* [Exercise directions]
All entries should be printed precisely as written.

________

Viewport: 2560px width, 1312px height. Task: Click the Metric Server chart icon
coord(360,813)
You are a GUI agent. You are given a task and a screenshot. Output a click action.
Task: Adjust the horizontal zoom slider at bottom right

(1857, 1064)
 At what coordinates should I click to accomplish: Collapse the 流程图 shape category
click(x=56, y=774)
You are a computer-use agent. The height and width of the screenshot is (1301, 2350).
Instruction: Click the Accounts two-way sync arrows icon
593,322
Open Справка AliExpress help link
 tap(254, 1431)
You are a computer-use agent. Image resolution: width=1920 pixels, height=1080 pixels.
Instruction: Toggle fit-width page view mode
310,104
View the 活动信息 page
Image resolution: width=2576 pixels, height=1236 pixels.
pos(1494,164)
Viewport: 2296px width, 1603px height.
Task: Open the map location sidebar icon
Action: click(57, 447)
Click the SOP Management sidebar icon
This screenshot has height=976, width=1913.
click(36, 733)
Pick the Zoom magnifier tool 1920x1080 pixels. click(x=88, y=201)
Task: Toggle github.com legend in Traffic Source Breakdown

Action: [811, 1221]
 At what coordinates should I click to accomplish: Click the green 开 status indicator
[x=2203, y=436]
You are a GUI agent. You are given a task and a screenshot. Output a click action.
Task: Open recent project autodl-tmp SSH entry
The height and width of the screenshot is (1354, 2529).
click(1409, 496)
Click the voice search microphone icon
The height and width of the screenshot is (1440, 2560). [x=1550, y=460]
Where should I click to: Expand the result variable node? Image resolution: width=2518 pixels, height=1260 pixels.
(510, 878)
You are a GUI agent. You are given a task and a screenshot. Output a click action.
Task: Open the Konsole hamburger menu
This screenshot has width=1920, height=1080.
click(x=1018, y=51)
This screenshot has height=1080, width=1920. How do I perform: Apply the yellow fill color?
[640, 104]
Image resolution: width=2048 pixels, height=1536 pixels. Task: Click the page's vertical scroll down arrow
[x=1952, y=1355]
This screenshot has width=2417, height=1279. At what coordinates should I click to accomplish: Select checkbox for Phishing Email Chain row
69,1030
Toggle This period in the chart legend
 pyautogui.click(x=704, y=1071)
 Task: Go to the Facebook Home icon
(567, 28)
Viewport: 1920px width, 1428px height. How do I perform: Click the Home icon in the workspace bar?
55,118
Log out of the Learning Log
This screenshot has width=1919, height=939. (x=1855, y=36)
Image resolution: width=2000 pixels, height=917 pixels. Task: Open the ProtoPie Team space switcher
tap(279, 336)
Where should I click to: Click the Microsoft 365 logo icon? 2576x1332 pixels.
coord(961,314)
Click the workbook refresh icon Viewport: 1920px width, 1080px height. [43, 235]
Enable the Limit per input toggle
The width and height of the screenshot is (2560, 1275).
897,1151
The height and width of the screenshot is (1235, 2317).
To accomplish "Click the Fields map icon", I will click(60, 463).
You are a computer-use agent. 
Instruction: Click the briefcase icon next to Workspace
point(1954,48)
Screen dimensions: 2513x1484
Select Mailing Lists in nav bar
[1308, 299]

________

* [Output below]
Viewport: 2560px width, 1312px height. Task: Click the Metric Server chart icon
coord(360,813)
You are a GUI agent. You are given a task and a screenshot. Output a click action.
Task: Adjust the horizontal zoom slider at bottom right

(1857, 1064)
 At what coordinates should I click to accomplish: Collapse the 流程图 shape category
click(x=56, y=774)
You are a computer-use agent. The height and width of the screenshot is (1301, 2350).
Instruction: Click the Accounts two-way sync arrows icon
593,322
Open Справка AliExpress help link
 tap(254, 1431)
You are a computer-use agent. Image resolution: width=1920 pixels, height=1080 pixels.
Instruction: Toggle fit-width page view mode
310,104
View the 活动信息 page
Image resolution: width=2576 pixels, height=1236 pixels.
pos(1494,164)
Viewport: 2296px width, 1603px height.
Task: Open the map location sidebar icon
Action: click(57, 447)
Click the SOP Management sidebar icon
This screenshot has height=976, width=1913.
click(36, 733)
Pick the Zoom magnifier tool 1920x1080 pixels. click(x=88, y=201)
Task: Toggle github.com legend in Traffic Source Breakdown

Action: [811, 1221]
 At what coordinates should I click to accomplish: Click the green 开 status indicator
[x=2203, y=436]
You are a GUI agent. You are given a task and a screenshot. Output a click action.
Task: Open recent project autodl-tmp SSH entry
The height and width of the screenshot is (1354, 2529).
click(1409, 496)
Click the voice search microphone icon
The height and width of the screenshot is (1440, 2560). [x=1550, y=460]
Where should I click to: Expand the result variable node? Image resolution: width=2518 pixels, height=1260 pixels.
(510, 878)
You are a GUI agent. You are given a task and a screenshot. Output a click action.
Task: Open the Konsole hamburger menu
This screenshot has width=1920, height=1080.
click(x=1018, y=51)
This screenshot has height=1080, width=1920. How do I perform: Apply the yellow fill color?
[640, 104]
Image resolution: width=2048 pixels, height=1536 pixels. Task: Click the page's vertical scroll down arrow
[x=1952, y=1355]
This screenshot has width=2417, height=1279. At what coordinates should I click to accomplish: Select checkbox for Phishing Email Chain row
69,1030
Toggle This period in the chart legend
 pyautogui.click(x=704, y=1071)
 Task: Go to the Facebook Home icon
(567, 28)
Viewport: 1920px width, 1428px height. How do I perform: Click the Home icon in the workspace bar?
55,118
Log out of the Learning Log
This screenshot has width=1919, height=939. (x=1855, y=36)
Image resolution: width=2000 pixels, height=917 pixels. Task: Open the ProtoPie Team space switcher
tap(279, 336)
Where should I click to: Click the Microsoft 365 logo icon? 2576x1332 pixels.
coord(961,314)
Click the workbook refresh icon Viewport: 1920px width, 1080px height. [43, 235]
Enable the Limit per input toggle
The width and height of the screenshot is (2560, 1275).
897,1151
The height and width of the screenshot is (1235, 2317).
To accomplish "Click the Fields map icon", I will click(60, 463).
You are a computer-use agent. 
Instruction: Click the briefcase icon next to Workspace
point(1954,48)
Screen dimensions: 2513x1484
Select Mailing Lists in nav bar
[1308, 299]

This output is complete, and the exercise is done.